Securities Lending and Borrowing is a mechanism through which investors can borrow or lend shares to other market participants. The platform provides a viable alternative to derivatives market for purposes of hedging. Borrowers in SLB are usually short-sellers i.e. traders who want to sell shares that they don’t own. Lenders on the other hand are those investors who have bought shares for long-term purposes and such shares are lying idle in their Demat account.
Benefits for Participant
SLB has benefits for both the parties Lender – Borrower.
For Lender
SLB provides an incremental return on an idle portfolio. So, if one is holding 1000 shares of xyz, which is to be held for long term; they could be lent whenever there is a demand.
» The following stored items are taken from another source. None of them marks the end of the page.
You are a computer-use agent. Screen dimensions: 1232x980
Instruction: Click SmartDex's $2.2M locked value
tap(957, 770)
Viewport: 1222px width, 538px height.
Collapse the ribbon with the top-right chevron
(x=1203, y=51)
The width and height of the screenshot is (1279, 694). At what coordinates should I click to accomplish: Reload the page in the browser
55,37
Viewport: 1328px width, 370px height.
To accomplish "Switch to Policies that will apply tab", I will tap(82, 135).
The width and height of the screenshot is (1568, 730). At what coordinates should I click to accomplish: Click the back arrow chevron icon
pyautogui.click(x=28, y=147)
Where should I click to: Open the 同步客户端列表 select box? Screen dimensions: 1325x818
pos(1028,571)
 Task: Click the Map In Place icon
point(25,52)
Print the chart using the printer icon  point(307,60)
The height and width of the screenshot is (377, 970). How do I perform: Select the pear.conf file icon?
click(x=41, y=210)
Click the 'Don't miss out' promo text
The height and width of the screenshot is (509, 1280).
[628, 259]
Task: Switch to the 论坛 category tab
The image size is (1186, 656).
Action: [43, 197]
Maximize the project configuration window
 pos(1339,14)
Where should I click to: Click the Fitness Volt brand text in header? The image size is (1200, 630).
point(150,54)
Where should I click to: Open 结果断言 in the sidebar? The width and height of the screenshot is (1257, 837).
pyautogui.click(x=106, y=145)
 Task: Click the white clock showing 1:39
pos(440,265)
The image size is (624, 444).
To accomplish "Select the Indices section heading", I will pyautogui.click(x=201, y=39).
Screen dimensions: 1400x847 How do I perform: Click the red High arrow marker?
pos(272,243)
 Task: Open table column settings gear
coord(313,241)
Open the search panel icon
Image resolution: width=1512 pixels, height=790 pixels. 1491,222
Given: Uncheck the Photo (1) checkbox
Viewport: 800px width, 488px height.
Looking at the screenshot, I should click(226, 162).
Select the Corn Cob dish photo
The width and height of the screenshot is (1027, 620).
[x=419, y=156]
The lender gets lending fees, where in NSCCL is the guarantor.
For Borrower
A borrower is probably looking at one of these opportunities: arbitrage in stock price between 2 exchanges, reverse arbitrage when futures are at a discount to stock, to cover short position for avoiding settlement failure, mispricing in options, and other F&O arbitrage or hedging strategies which requires you to have stocks. Here, stocks could be borrowed from a lender for a fee using SLB.
Why SLB?

Increased Profit & Bonus to Lender
You can earn lending fee on your existing holdings. Also, Dividends/Bonus are transferred to Lender.

Increased Liquidity for Trader
If you’re borrowing securities, you’ll have increased liquidity, and can protect other investments and portfolio, esp. during a downturn.

Reduced Tax Liability
Lending does not incur short term capital gain tax.